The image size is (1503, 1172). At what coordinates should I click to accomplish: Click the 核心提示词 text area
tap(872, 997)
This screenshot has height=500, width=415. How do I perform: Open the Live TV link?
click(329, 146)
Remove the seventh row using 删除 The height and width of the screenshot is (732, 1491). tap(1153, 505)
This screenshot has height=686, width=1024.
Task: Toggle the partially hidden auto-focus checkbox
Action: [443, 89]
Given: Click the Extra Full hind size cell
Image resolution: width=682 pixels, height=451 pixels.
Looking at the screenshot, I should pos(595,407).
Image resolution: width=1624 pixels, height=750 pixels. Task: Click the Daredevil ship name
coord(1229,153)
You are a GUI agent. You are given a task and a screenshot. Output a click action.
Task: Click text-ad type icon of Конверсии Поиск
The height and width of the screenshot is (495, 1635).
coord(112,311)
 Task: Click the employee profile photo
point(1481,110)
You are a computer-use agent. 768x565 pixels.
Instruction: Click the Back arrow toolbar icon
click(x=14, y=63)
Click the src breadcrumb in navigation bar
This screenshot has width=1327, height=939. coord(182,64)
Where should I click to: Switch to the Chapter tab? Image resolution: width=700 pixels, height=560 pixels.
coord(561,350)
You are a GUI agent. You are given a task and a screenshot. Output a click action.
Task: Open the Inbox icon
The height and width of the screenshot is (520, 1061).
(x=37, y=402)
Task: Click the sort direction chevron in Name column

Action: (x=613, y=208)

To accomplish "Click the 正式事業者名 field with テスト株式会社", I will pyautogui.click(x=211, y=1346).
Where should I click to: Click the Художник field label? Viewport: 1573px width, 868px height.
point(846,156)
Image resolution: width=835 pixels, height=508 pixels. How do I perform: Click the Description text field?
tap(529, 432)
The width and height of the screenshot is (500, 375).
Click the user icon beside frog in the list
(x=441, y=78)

———

Exercise directions → Everything from the line containing "Where should I click to: Click" to the last line of the material above should be printed exactly, both ends included.

Finished task →
Where should I click to: Click the Художник field label? Viewport: 1573px width, 868px height.
point(846,156)
Image resolution: width=835 pixels, height=508 pixels. How do I perform: Click the Description text field?
tap(529, 432)
The width and height of the screenshot is (500, 375).
Click the user icon beside frog in the list
(x=441, y=78)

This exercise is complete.